Dataset excerpts
# # # #

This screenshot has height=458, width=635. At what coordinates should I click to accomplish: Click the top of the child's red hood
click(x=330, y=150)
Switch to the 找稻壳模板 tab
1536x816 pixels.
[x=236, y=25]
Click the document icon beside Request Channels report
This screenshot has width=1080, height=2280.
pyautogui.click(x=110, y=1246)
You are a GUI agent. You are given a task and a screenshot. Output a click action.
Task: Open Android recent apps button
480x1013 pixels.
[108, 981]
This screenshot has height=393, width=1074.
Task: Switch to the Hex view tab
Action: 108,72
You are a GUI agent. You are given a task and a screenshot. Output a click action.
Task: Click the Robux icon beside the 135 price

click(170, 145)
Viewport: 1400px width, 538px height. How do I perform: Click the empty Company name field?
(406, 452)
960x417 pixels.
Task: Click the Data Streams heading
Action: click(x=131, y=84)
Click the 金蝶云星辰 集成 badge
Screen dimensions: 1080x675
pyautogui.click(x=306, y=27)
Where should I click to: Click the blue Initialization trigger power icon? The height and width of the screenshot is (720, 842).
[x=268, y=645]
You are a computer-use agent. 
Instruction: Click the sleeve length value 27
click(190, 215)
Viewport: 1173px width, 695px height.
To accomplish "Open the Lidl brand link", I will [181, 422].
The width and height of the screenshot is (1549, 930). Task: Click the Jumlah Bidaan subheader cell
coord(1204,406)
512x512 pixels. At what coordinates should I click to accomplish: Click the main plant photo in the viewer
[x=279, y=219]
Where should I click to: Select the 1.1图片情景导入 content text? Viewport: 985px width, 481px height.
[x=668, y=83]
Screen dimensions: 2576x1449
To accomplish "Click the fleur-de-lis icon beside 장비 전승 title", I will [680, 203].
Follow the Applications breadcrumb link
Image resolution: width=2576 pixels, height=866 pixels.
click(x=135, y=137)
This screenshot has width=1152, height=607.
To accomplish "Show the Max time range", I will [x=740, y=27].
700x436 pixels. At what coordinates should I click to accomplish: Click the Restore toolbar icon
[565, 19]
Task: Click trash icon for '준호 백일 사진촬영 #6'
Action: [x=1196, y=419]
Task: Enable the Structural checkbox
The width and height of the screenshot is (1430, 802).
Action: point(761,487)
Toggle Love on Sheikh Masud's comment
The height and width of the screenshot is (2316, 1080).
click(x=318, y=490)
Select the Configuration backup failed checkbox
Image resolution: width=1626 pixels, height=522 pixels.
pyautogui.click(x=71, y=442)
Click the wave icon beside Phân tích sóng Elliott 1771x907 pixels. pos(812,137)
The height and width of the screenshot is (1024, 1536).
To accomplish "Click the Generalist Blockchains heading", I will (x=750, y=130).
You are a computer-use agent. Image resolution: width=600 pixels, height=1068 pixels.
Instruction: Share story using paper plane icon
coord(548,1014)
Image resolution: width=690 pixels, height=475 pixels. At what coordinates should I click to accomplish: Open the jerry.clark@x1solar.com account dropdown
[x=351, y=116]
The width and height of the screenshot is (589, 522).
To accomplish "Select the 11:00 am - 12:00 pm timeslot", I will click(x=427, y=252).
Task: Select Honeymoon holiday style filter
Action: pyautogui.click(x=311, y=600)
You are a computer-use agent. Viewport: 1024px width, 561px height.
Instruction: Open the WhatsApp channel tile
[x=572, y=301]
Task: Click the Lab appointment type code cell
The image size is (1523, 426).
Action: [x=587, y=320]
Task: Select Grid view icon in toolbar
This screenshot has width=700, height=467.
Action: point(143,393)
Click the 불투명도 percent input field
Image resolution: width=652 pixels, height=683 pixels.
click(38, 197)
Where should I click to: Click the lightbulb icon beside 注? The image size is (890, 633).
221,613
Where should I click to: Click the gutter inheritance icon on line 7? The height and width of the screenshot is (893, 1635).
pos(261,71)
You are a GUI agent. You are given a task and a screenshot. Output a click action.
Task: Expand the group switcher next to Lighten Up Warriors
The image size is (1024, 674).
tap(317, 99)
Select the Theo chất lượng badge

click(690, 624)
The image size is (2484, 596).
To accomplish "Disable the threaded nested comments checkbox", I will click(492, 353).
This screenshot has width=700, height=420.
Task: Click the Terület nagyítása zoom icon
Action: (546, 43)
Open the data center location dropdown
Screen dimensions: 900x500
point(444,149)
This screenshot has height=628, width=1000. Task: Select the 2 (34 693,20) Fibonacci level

# # # #

Work to be completed:
Where in the entries above does the word "link" appear? Copy each line that has it.

Solution below:
To accomplish "Open the Lidl brand link", I will [181, 422].
Follow the Applications breadcrumb link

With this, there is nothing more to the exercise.